“Dr. Bumbum” e mãe foram suspeitos de homicídio em 1997, diz site

Detetive que investigou o caso à época encontrou contradições nos depoimentos dos médicos Denis e Maria de Fátima Furtado

Daniel Castelo Branco/Agencia O Dia/AEDaniel Castelo Branco/Agencia O Dia/AE

atualizado 20/07/2018 22:29

O médico Denis César Furtado, conhecido como Dr. Bumbum, e sua mãe, a também médica Maria de Fátima Furtado, já foram acusados de um homicídio no passado, mais precisamente há 21 anos. À época, a dupla foi indiciada pela morte de José Roberto Camilo Monteiro, assassinado com um tiro na cabeça em 12 de março de 1997, em uma casa no Recreio dos Bandeirantes (RJ). As informações são do portal G1 do Rio de Janeiro.

Fontes ouvidas pelo site de notícias alegaram que, apesar dos indícios, as investigações não seguiram adiante. O processo consta como arquivado no site do Tribunal de Justiça do estado (TJRJ).

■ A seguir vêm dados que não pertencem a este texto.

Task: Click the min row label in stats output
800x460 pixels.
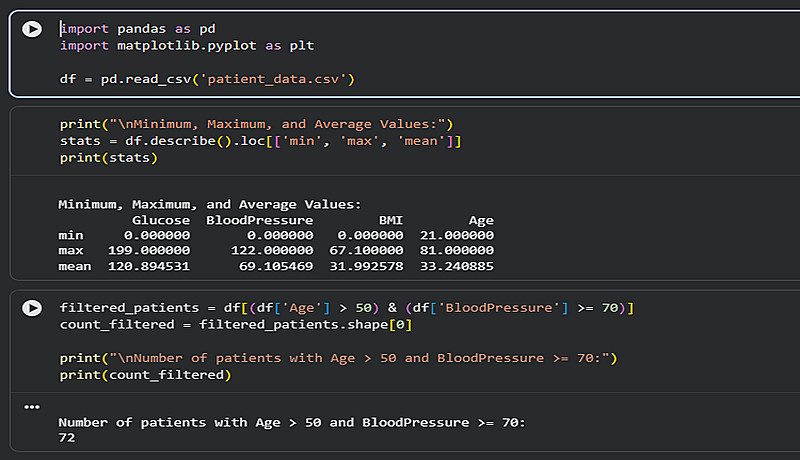Action: coord(71,235)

Segundo a reportagem, Denis e a mãe moravam com José Roberto e o filho dele. Um detetive que investigou o caso identificou contradições nos depoimentos de Maria de Fátima e de Denis, à época com 24 anos, e pediu o indiciamento de ambos.

A mulher disse estar deitada de bruços quando ouviu um barulho de tiro. Conforme seu depoimento, Maria de Fátima teria sido impedida de se virar por uma pessoa que tentou sufocá-la com um travesseiro. No entanto, o travesseiro não aparentava ter sido utilizado.

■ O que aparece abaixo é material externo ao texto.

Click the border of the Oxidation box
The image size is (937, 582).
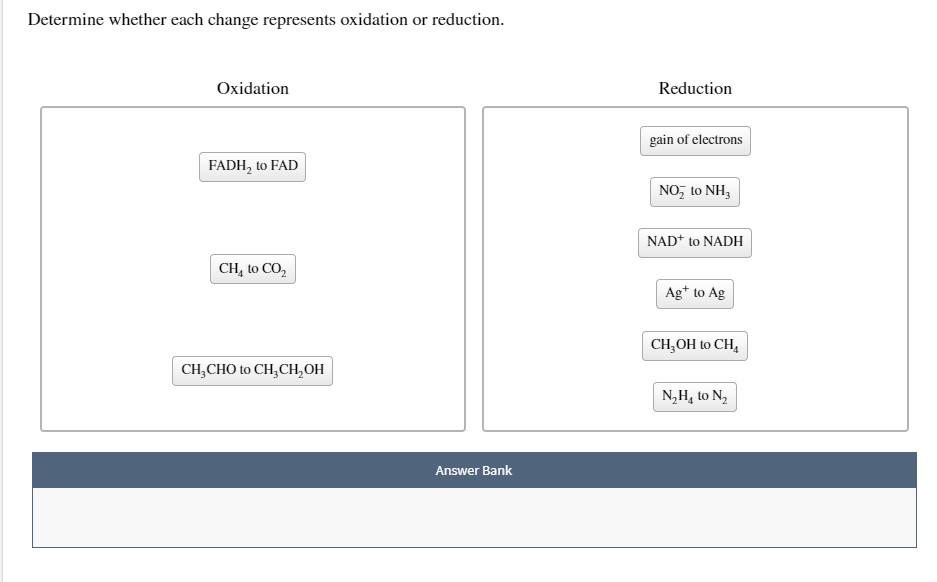pos(252,107)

O relatório obtido pelo G1 segue a narrativa de que a mãe do Dr. Bumbum teria tentado levantar o companheiro da cama e não conseguiu por conta do peso. No entanto, laudo pericial constatou: o corpo não foi removido da posição original em momento algum.

Metrópoles tentou contato com a defesa dos dois, mas a advogada Naiara Baldanza preferiu não se manifestar. Ela disse pretender ir ao Rio de Janeiro para conversar pessoalmente com seus clientes.